Solution stability studies of the subunit components of meningococcal C oligosaccharide–CRM 197 conjugate vaccines

Spectroscopic methods were used to detect modifications in the structures of CRM 197 , the mutant diphtheria toxin, and meningococcal C capsular oligosaccharide following their conjugation and incubation at various temperatures. Meningococcal C oligosaccharide–CRM 197 conjugate vaccines obtained from two different manufacturers were incubated at −20, 4, 23, 37 or 55 °C for 5 weeks or subjected to ten cycles of freeze–thawing. The CRM 197 carrier protein and the saccharide components of the treated vaccines were monitored by CD and NMR spectroscopic techniques.

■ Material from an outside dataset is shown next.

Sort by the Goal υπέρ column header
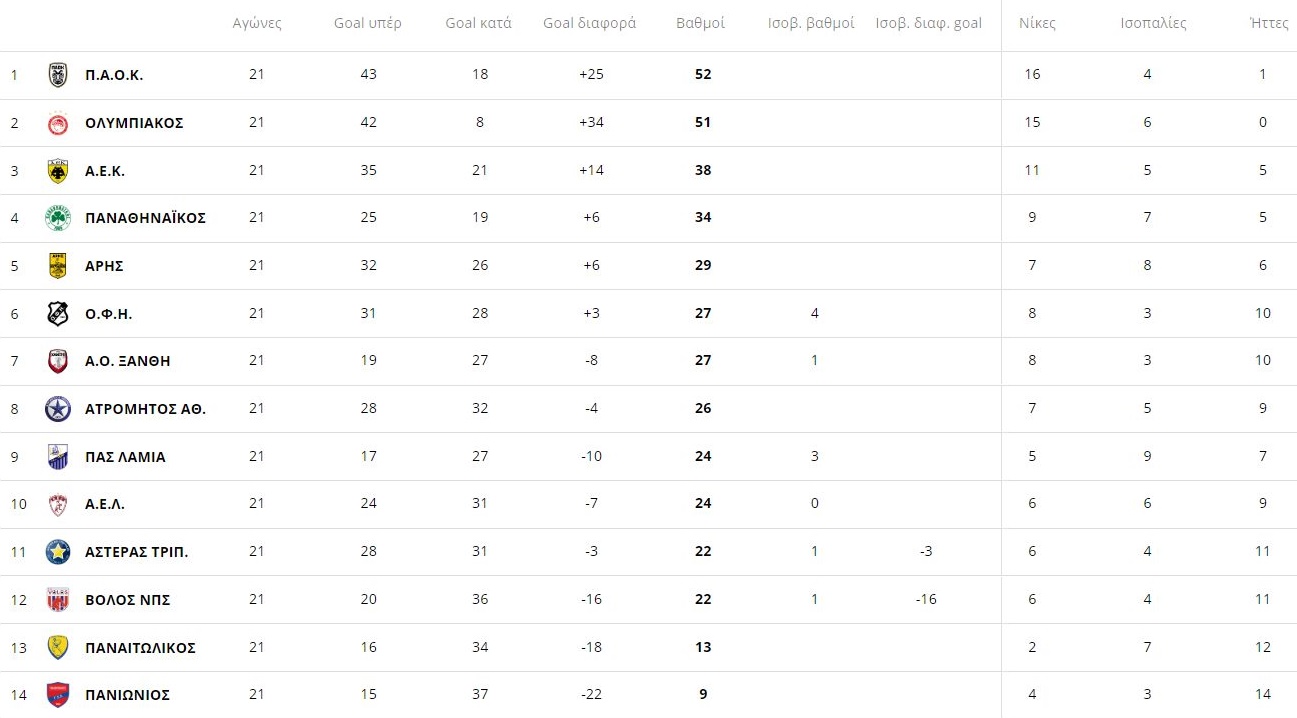The height and width of the screenshot is (718, 1297). [x=368, y=23]
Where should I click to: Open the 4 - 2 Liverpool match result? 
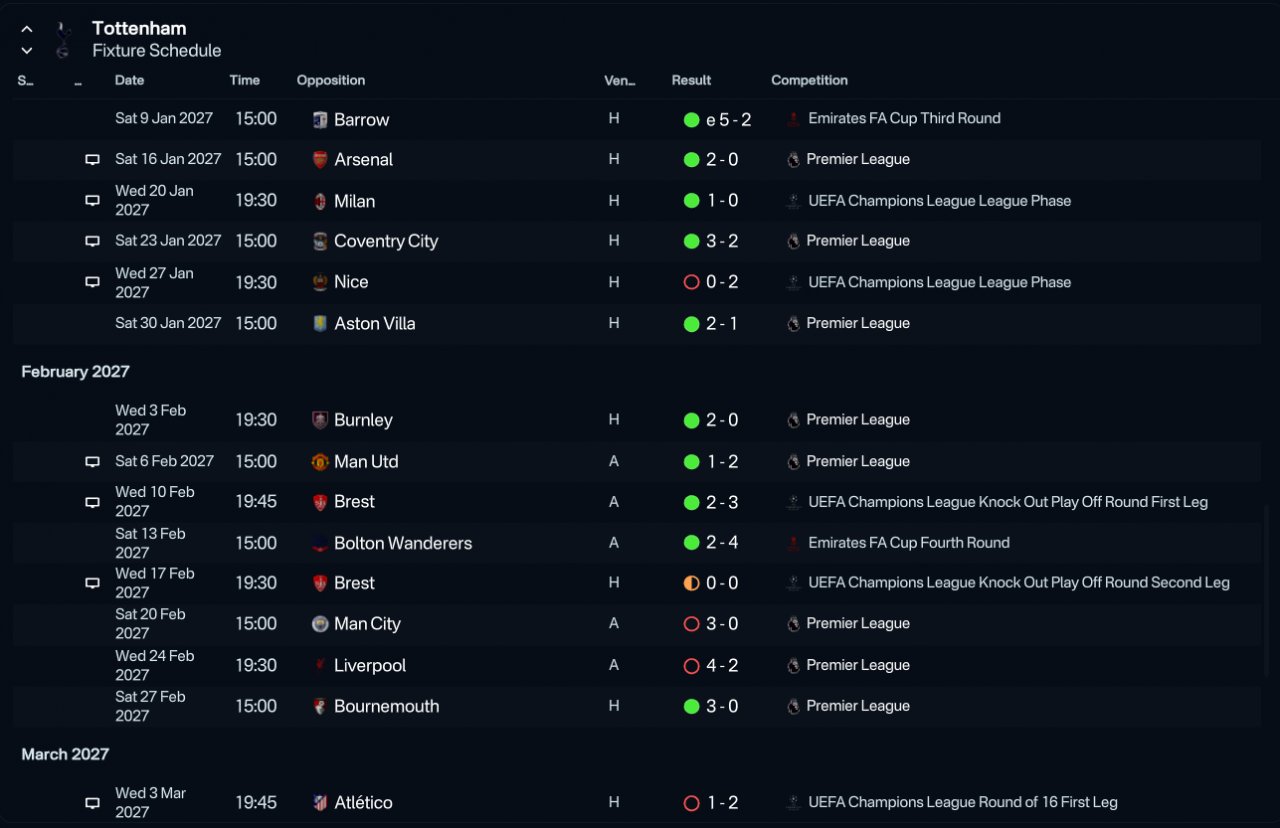[723, 665]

CD data indicated incubation temperature‐dependent conformational changes in the carrier protein from vaccine A. Modifications appeared in both secondary and tertiary structures of the conjugated CRM 197 when incubated at 23 °C or above. This was characteristic of the ‘open’ conformation previously observed for this protein component. The NMR spectra also indicated modification of the structure of the conjugated CRM 197 component of vaccine A when incubated at 23 °C or above, but failed to show any modification in the conjugated oligosaccharide. On the other hand, the structure of the oligosaccharide chains in vaccine B appeared to be degraded following incubation at 55 °C, even though the thermal effect on the conjugated CRM 197 was less apparent. Repeated freeze–thawing did not affect the CD or NMR spectra. In conclusion, the two meningococcal C oligosaccharide–CRM 197 conjugate vaccines were stable when stored at their recommended temperatures, but were differently affected by elevated temperatures. The conjugates differ in their conjugation chemistry, attachment positions, oligosaccharide chain length and loading, as well as recommended pH and storage buffer, and their different stability properties can probably be attributed to a combination of these factors.